Task statement: Look below for the line with "This screenshot has height=531, width=1200." and the line with "Select the 否，图片中包括文字 option"; repeat exactly those two lines and all lines between them, but no pictures.

Record set:
====
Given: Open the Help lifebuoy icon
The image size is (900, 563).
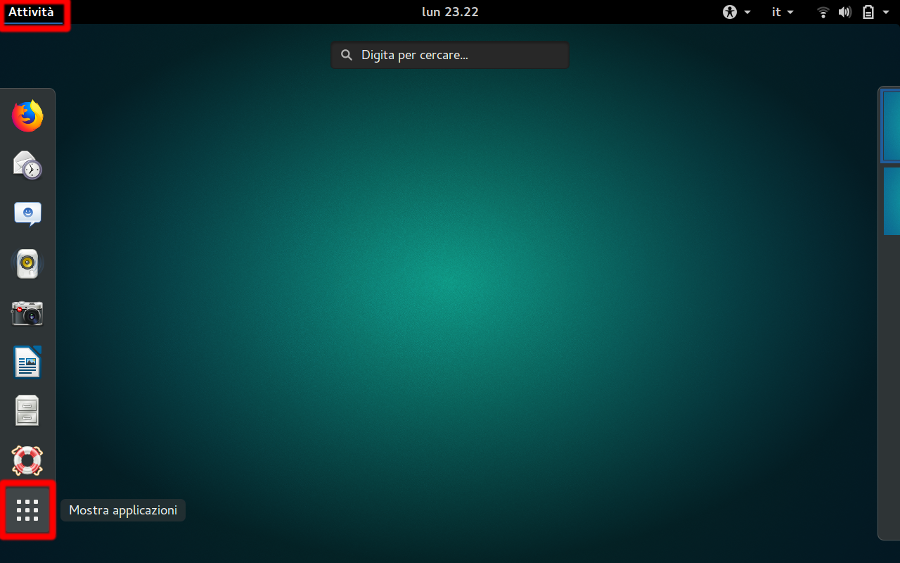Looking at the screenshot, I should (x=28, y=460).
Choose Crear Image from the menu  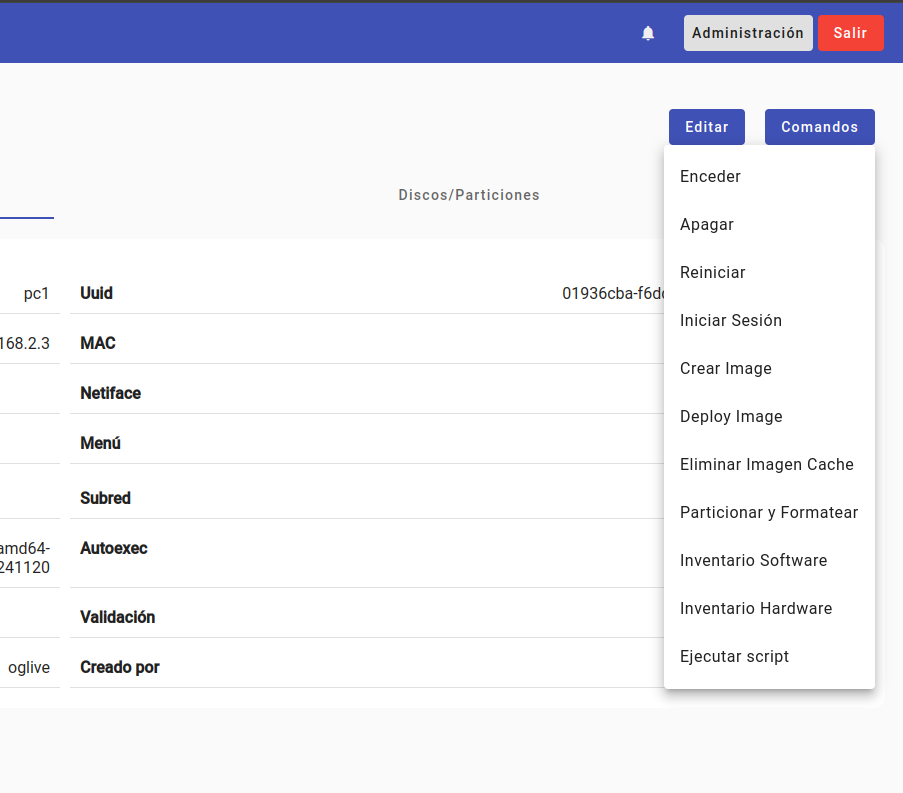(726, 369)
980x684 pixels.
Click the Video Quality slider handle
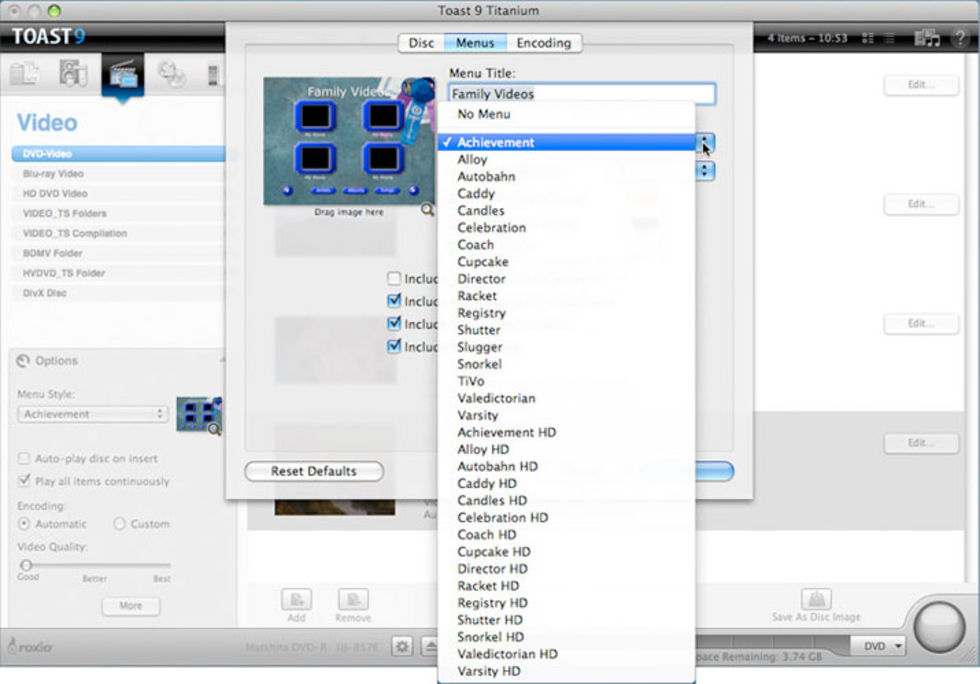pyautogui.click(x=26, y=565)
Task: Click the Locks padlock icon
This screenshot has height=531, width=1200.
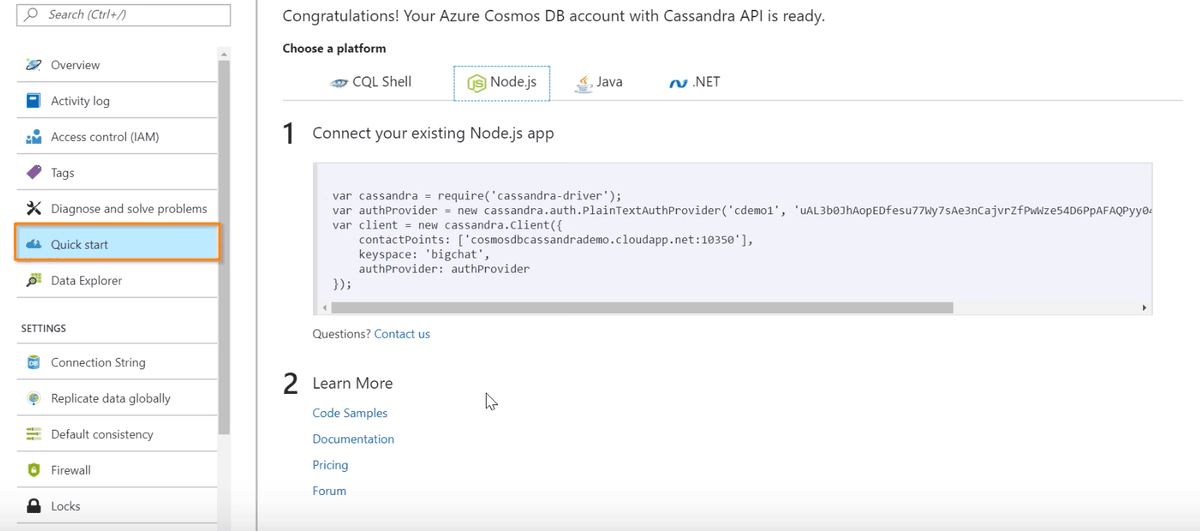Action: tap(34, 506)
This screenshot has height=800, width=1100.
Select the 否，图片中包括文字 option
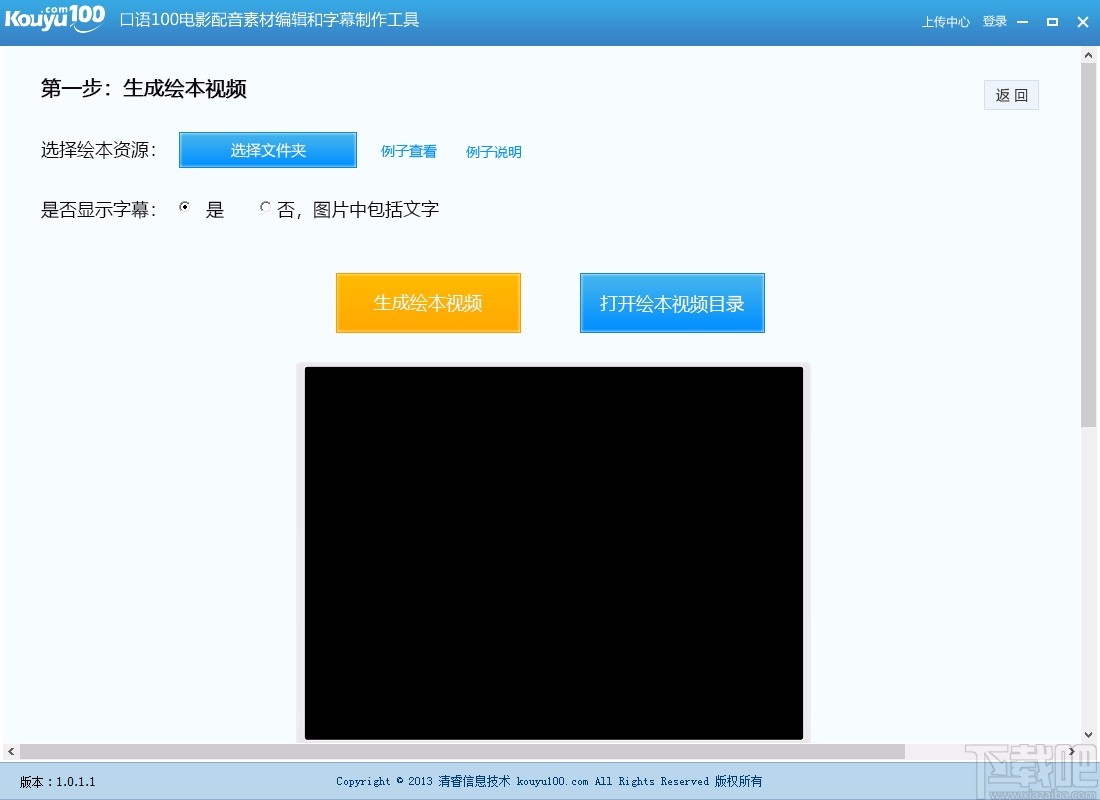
====
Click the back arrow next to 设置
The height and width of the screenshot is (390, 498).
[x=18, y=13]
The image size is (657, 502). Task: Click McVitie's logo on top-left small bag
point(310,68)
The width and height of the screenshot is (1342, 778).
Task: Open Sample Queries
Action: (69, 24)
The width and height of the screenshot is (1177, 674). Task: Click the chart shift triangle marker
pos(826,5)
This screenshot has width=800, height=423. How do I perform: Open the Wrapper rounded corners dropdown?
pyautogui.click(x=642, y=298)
====
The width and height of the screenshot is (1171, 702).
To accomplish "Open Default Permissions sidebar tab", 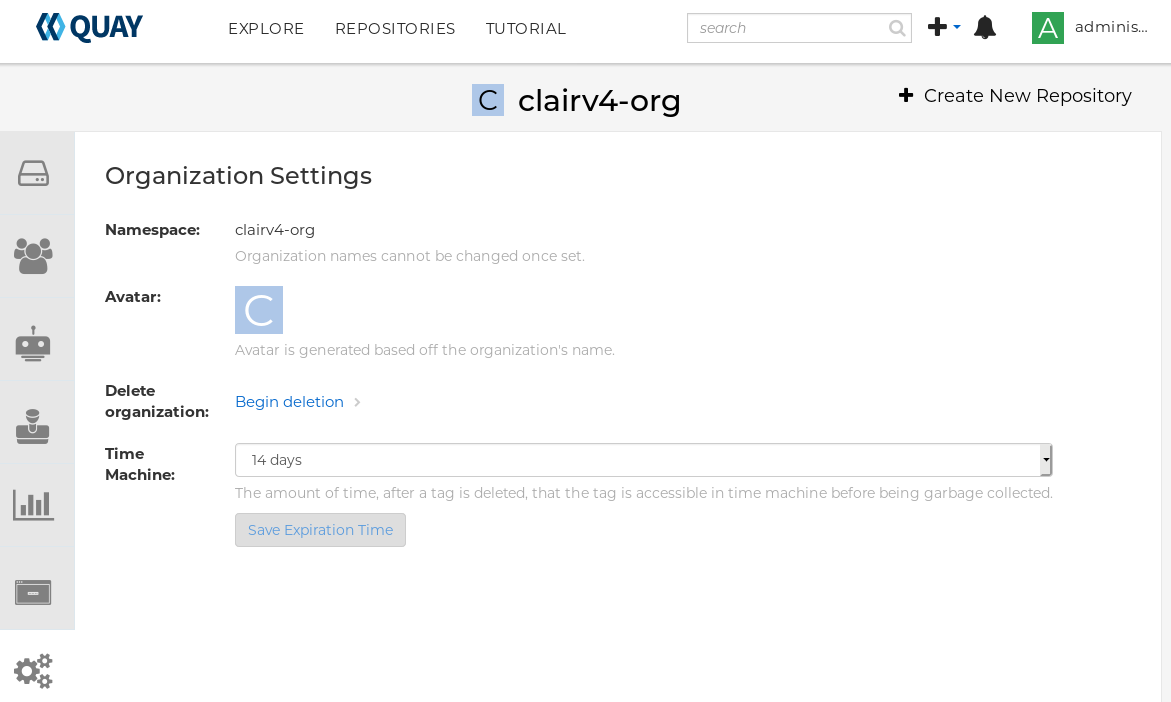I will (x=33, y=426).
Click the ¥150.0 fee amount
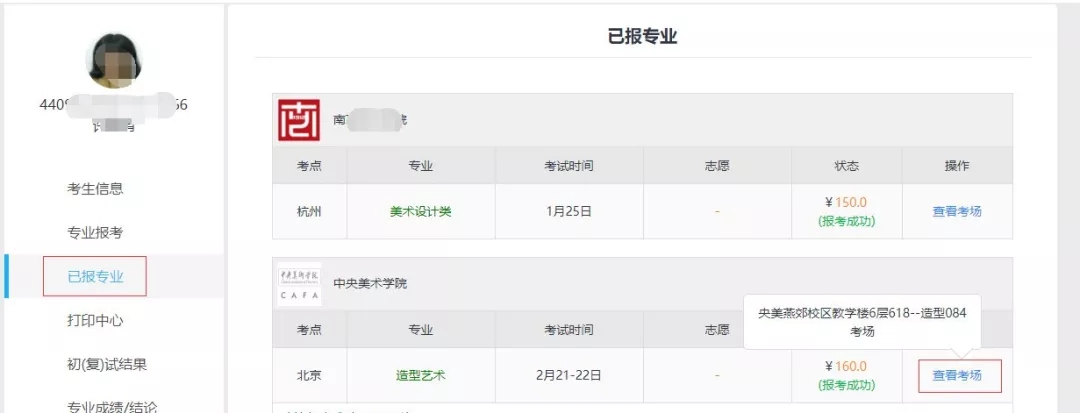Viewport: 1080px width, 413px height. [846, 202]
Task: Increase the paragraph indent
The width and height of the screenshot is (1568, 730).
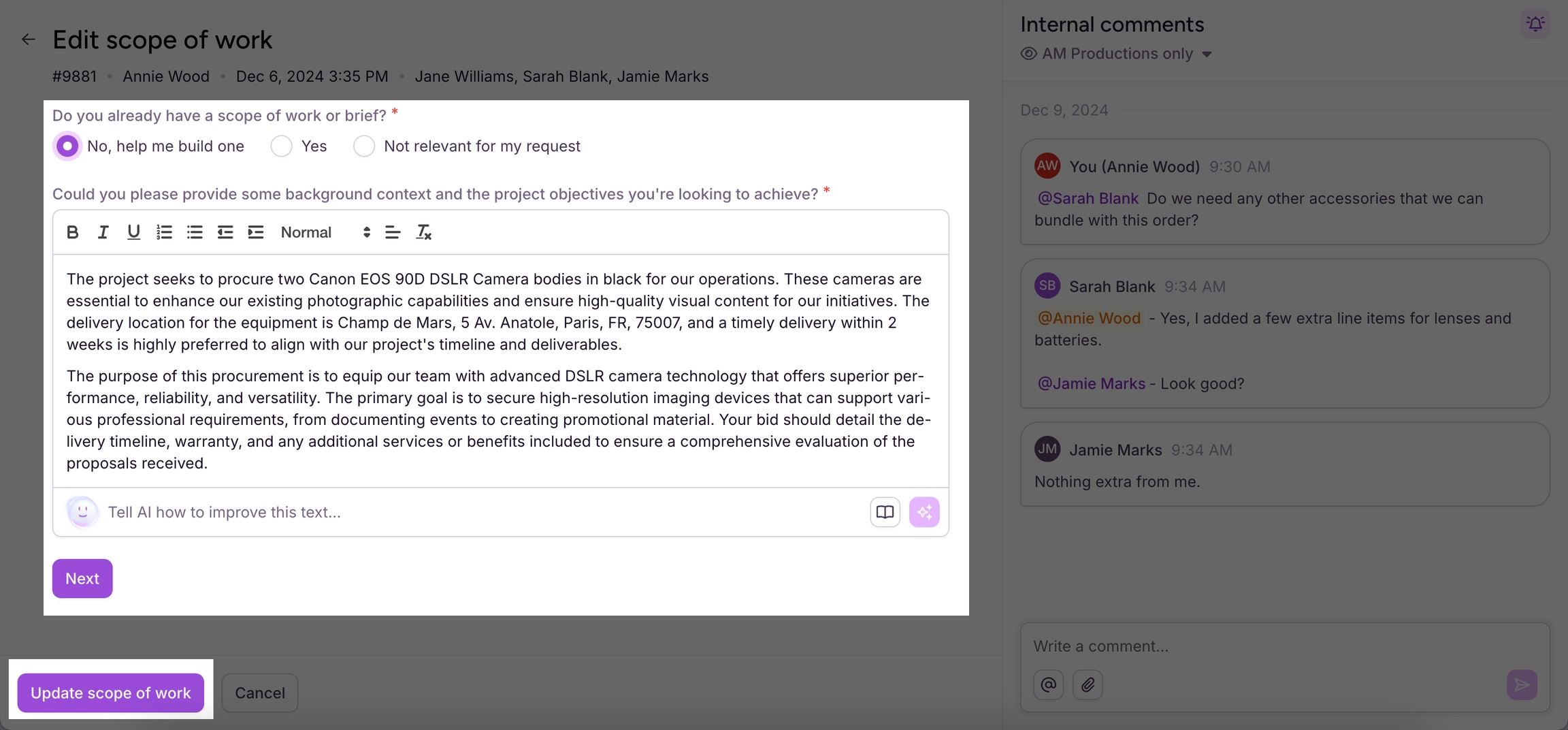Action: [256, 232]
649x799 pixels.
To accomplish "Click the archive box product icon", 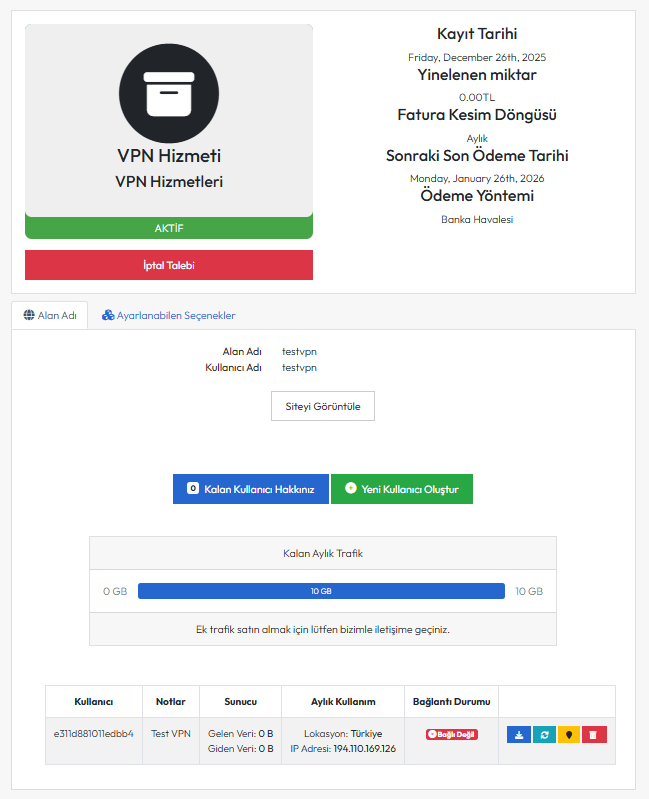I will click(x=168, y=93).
====
Result for this exercise:
This screenshot has height=531, width=1200.
Action: tap(34, 506)
This screenshot has height=800, width=1100.
Select the 否，图片中包括文字 option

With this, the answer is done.